◆ **Text and item location entries**:
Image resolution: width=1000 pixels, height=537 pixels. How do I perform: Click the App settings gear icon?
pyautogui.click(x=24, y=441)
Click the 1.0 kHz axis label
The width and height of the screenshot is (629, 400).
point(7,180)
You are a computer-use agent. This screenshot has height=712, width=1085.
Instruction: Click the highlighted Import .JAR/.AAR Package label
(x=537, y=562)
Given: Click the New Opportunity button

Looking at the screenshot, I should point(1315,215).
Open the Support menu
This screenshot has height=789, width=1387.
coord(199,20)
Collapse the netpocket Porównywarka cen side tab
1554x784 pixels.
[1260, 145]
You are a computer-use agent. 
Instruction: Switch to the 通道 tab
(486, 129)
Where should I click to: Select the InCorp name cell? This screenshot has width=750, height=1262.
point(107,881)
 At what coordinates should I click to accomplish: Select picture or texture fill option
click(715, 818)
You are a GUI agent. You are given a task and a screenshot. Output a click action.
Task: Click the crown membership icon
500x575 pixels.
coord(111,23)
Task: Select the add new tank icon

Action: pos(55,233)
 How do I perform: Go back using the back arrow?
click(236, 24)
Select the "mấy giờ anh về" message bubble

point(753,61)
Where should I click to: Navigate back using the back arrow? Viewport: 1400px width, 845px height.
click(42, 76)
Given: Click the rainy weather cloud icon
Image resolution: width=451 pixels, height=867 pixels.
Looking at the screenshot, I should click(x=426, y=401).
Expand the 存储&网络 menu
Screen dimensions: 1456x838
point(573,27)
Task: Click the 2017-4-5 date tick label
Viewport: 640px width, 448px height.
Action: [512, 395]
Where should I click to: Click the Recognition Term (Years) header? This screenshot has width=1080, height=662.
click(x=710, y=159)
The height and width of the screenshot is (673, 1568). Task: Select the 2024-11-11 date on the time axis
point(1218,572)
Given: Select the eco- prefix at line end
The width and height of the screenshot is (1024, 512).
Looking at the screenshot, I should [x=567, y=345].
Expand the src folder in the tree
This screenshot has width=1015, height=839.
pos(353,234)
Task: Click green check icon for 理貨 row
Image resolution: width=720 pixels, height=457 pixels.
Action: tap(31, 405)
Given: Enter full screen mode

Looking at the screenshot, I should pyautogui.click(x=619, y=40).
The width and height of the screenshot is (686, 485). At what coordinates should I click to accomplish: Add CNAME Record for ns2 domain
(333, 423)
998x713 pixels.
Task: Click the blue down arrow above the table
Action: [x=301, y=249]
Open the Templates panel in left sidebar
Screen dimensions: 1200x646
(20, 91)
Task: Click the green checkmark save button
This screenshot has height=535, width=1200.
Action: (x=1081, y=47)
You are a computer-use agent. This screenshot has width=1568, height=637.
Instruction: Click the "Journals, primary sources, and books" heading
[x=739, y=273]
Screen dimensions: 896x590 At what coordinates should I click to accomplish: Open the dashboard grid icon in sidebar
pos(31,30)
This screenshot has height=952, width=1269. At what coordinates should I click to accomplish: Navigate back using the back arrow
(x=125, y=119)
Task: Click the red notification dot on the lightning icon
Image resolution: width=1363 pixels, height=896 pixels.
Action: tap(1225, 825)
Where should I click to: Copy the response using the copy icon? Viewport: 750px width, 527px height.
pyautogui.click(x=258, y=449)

◆ **Problem requirements**: Copy every line of the data above verbatim.

◆ **Full answer**:
Image resolution: width=1000 pixels, height=537 pixels. How do I perform: Click the App settings gear icon?
pyautogui.click(x=24, y=441)
Click the 1.0 kHz axis label
The width and height of the screenshot is (629, 400).
point(7,180)
You are a computer-use agent. This screenshot has height=712, width=1085.
Instruction: Click the highlighted Import .JAR/.AAR Package label
(x=537, y=562)
Given: Click the New Opportunity button

Looking at the screenshot, I should point(1315,215).
Open the Support menu
This screenshot has height=789, width=1387.
coord(199,20)
Collapse the netpocket Porównywarka cen side tab
1554x784 pixels.
[1260, 145]
You are a computer-use agent. 
Instruction: Switch to the 通道 tab
(486, 129)
Where should I click to: Select the InCorp name cell? This screenshot has width=750, height=1262.
point(107,881)
 At what coordinates should I click to accomplish: Select picture or texture fill option
click(715, 818)
You are a GUI agent. You are given a task and a screenshot. Output a click action.
Task: Click the crown membership icon
500x575 pixels.
coord(111,23)
Task: Select the add new tank icon

Action: pos(55,233)
 How do I perform: Go back using the back arrow?
click(236, 24)
Select the "mấy giờ anh về" message bubble

point(753,61)
Where should I click to: Navigate back using the back arrow? Viewport: 1400px width, 845px height.
click(42, 76)
Given: Click the rainy weather cloud icon
Image resolution: width=451 pixels, height=867 pixels.
Looking at the screenshot, I should click(x=426, y=401).
Expand the 存储&网络 menu
Screen dimensions: 1456x838
point(573,27)
Task: Click the 2017-4-5 date tick label
Viewport: 640px width, 448px height.
Action: [512, 395]
Where should I click to: Click the Recognition Term (Years) header? This screenshot has width=1080, height=662.
click(x=710, y=159)
The height and width of the screenshot is (673, 1568). Task: Select the 2024-11-11 date on the time axis
point(1218,572)
Given: Select the eco- prefix at line end
The width and height of the screenshot is (1024, 512).
Looking at the screenshot, I should [x=567, y=345].
Expand the src folder in the tree
This screenshot has width=1015, height=839.
pos(353,234)
Task: Click green check icon for 理貨 row
Image resolution: width=720 pixels, height=457 pixels.
Action: tap(31, 405)
Given: Enter full screen mode

Looking at the screenshot, I should pyautogui.click(x=619, y=40).
The width and height of the screenshot is (686, 485). At what coordinates should I click to accomplish: Add CNAME Record for ns2 domain
(333, 423)
998x713 pixels.
Task: Click the blue down arrow above the table
Action: [x=301, y=249]
Open the Templates panel in left sidebar
Screen dimensions: 1200x646
(20, 91)
Task: Click the green checkmark save button
This screenshot has height=535, width=1200.
Action: (x=1081, y=47)
You are a computer-use agent. This screenshot has width=1568, height=637.
Instruction: Click the "Journals, primary sources, and books" heading
[x=739, y=273]
Screen dimensions: 896x590 At what coordinates should I click to accomplish: Open the dashboard grid icon in sidebar
pos(31,30)
This screenshot has height=952, width=1269. At what coordinates should I click to accomplish: Navigate back using the back arrow
(x=125, y=119)
Task: Click the red notification dot on the lightning icon
Image resolution: width=1363 pixels, height=896 pixels.
Action: tap(1225, 825)
Where should I click to: Copy the response using the copy icon? Viewport: 750px width, 527px height.
pyautogui.click(x=258, y=449)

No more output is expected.